<<<<
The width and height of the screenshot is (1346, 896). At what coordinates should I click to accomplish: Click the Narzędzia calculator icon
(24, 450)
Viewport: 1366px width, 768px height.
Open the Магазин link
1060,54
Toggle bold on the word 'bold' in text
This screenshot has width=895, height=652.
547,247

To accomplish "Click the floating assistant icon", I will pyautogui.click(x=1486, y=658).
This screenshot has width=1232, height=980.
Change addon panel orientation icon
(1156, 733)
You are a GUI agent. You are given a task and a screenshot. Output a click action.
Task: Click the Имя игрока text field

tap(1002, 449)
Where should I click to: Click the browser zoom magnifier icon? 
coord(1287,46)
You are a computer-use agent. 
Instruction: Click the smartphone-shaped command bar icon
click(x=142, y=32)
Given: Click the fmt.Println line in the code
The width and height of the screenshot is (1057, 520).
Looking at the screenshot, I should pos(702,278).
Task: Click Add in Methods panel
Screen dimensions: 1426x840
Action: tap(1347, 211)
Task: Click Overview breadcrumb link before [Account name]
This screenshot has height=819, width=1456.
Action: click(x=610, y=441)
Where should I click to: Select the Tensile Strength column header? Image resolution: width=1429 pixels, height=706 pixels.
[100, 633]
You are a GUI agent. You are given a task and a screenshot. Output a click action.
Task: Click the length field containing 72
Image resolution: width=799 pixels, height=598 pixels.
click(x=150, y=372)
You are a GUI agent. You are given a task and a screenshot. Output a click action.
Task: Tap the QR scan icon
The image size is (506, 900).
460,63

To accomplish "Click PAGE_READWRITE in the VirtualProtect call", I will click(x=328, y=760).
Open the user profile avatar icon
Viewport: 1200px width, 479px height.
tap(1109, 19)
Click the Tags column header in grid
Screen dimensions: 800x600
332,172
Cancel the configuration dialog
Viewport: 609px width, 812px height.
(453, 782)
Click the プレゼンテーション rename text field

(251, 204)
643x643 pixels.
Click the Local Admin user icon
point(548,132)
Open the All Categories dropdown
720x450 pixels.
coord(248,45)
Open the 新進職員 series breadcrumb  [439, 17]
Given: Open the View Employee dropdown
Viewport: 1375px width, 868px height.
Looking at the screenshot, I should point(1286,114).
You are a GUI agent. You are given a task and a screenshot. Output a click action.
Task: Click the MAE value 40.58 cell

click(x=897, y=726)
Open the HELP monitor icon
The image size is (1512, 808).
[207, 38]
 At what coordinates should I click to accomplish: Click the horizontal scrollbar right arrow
>>>>
→ **Aim**
In every one of the records above, replace "icon" with "button" and leave every other part of the lines as it is.

→ **Exercise output**
The width and height of the screenshot is (1346, 896). At what coordinates should I click to accomplish: Click the Narzędzia calculator button
(24, 450)
Viewport: 1366px width, 768px height.
Open the Магазин link
1060,54
Toggle bold on the word 'bold' in text
This screenshot has width=895, height=652.
547,247

To accomplish "Click the floating assistant button", I will pyautogui.click(x=1486, y=658).
This screenshot has width=1232, height=980.
Change addon panel orientation button
(1156, 733)
You are a GUI agent. You are given a task and a screenshot. Output a click action.
Task: Click the Имя игрока text field

tap(1002, 449)
Where should I click to: Click the browser zoom magnifier button? 
coord(1287,46)
You are a computer-use agent. 
Instruction: Click the smartphone-shaped command bar button
click(x=142, y=32)
Given: Click the fmt.Println line in the code
The width and height of the screenshot is (1057, 520).
Looking at the screenshot, I should pos(702,278).
Task: Click Add in Methods panel
Screen dimensions: 1426x840
Action: tap(1347, 211)
Task: Click Overview breadcrumb link before [Account name]
This screenshot has height=819, width=1456.
Action: click(x=610, y=441)
Where should I click to: Select the Tensile Strength column header? Image resolution: width=1429 pixels, height=706 pixels.
[100, 633]
You are a GUI agent. You are given a task and a screenshot. Output a click action.
Task: Click the length field containing 72
Image resolution: width=799 pixels, height=598 pixels.
click(x=150, y=372)
You are a GUI agent. You are given a task and a screenshot. Output a click action.
Task: Tap the QR scan button
The image size is (506, 900).
460,63

To accomplish "Click PAGE_READWRITE in the VirtualProtect call", I will click(x=328, y=760).
Open the user profile avatar button
Viewport: 1200px width, 479px height.
tap(1109, 19)
Click the Tags column header in grid
Screen dimensions: 800x600
332,172
Cancel the configuration dialog
Viewport: 609px width, 812px height.
(453, 782)
Click the プレゼンテーション rename text field

(251, 204)
643x643 pixels.
Click the Local Admin user button
point(548,132)
Open the All Categories dropdown
720x450 pixels.
coord(248,45)
Open the 新進職員 series breadcrumb  [439, 17]
Given: Open the View Employee dropdown
Viewport: 1375px width, 868px height.
Looking at the screenshot, I should point(1286,114).
You are a GUI agent. You are given a task and a screenshot. Output a click action.
Task: Click the MAE value 40.58 cell

click(x=897, y=726)
Open the HELP monitor button
The image size is (1512, 808).
[207, 38]
 At what coordinates should I click to accomplish: Click the horizontal scrollbar right arrow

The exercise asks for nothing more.